Best practices for choosing measurement, tags and fields

Hi everyone,

We are currently facing the challenge of storing various sensor data in an InfluxDB and do not know exactly how to name the measurements, tags and fields optimally. Specifically, we need to store sensors that have a unique ID and a fixed installation location. A wide variety of areas are measured, such as the fill level of a waste garbage can or the meter reading of an electricity meter.
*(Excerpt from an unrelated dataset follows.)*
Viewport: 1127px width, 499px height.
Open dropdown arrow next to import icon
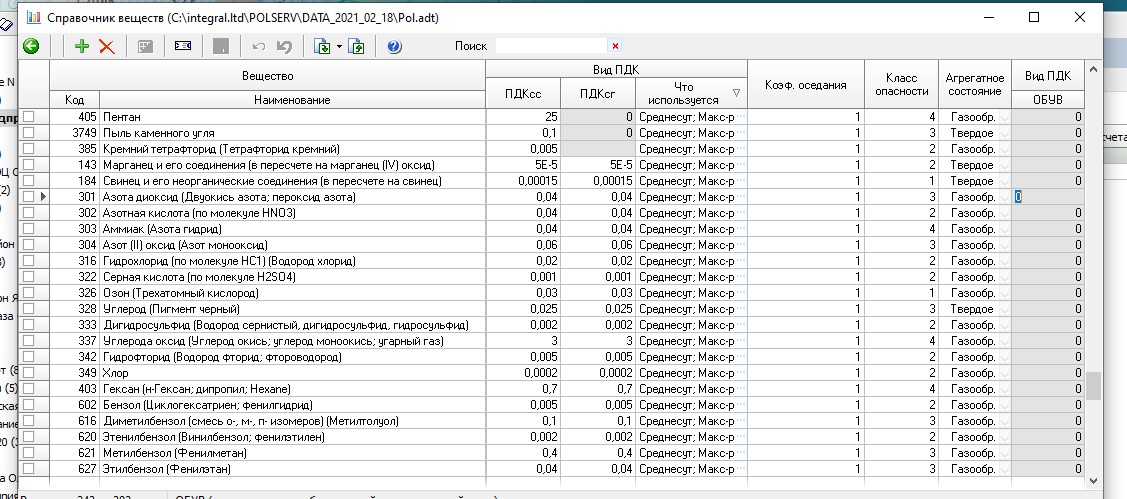(339, 46)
However, the sensor not only transmits a sensor value, but usually also the temperature and battery level.

In our opinion, data that does not change regularly should be stored separately as metadata, such as the installation location.
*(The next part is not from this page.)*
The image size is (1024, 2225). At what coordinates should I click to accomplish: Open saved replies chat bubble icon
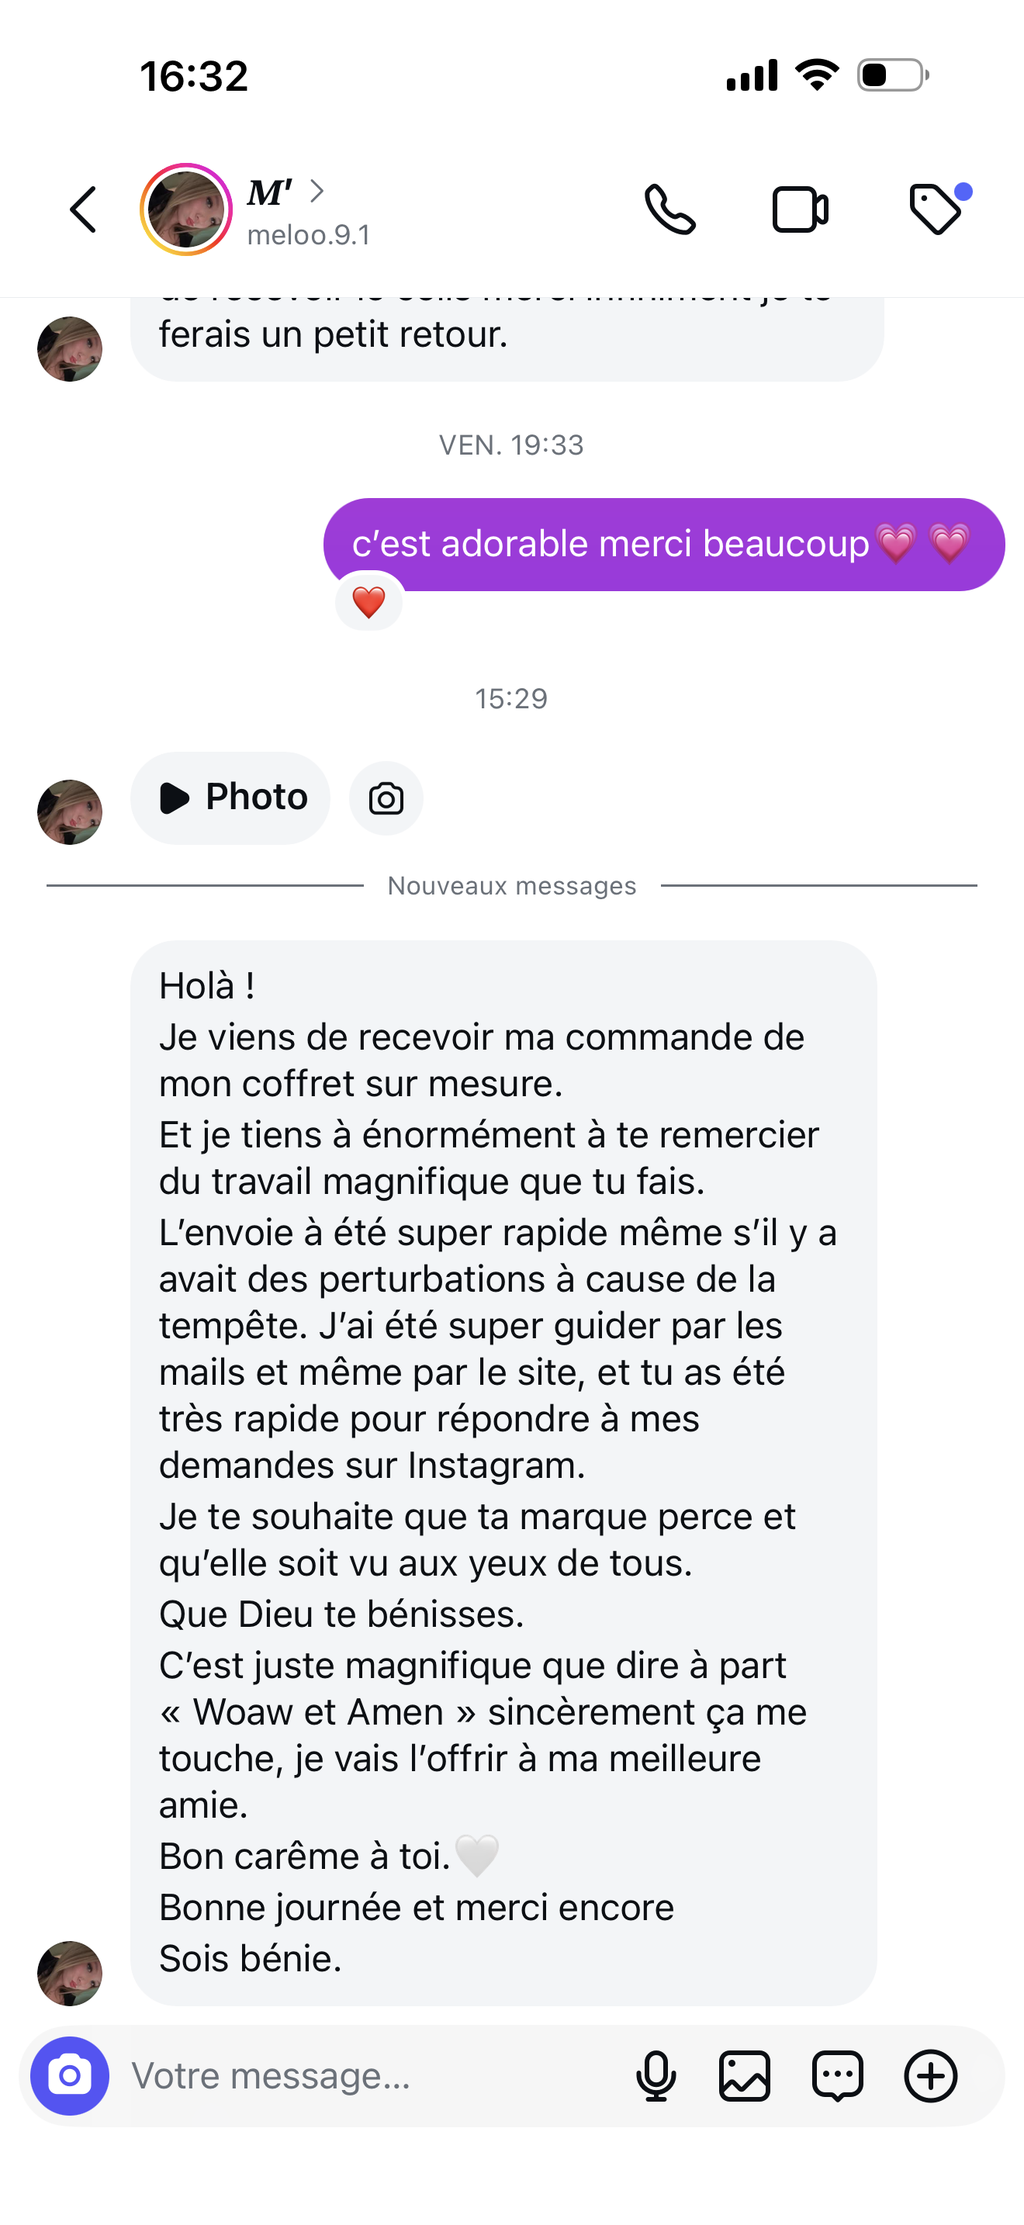838,2076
In this example, are the measured variables such as consumption, fill level, temperature and battery level suitable measurements, or does it make more sense to select the sensor IDs as measurements? What are suitable tags and suitable field_keys?

@Chris_KIP A few questions:

  • What version of InfluxDB are you using? This may change some of the schema recommendations.
  • How many different unique sensor IDs do you expect to have? Thousands? Millions?

Generally speaking, a measurement should contain a logical grouping of related metrics. All points in a measurement should be homogeneous, meaning all rows (timestamp) should have values for all columns. I might suggest using the type/class or interval at which data is reported to determine a measurement. For example:

  • garbage (measurement)

    • sensor_id (tag)
    • sensor_temp (field)
    • sensor_battery_level (field)
    • fill_level (field)
  • electricity (measurement)

    • sensor_id (tag)
    • sensor_temp (field)
    • sensor_battery_level (field)
    • meter_reading (field)

But answers to the question above will help to choose the best path forward.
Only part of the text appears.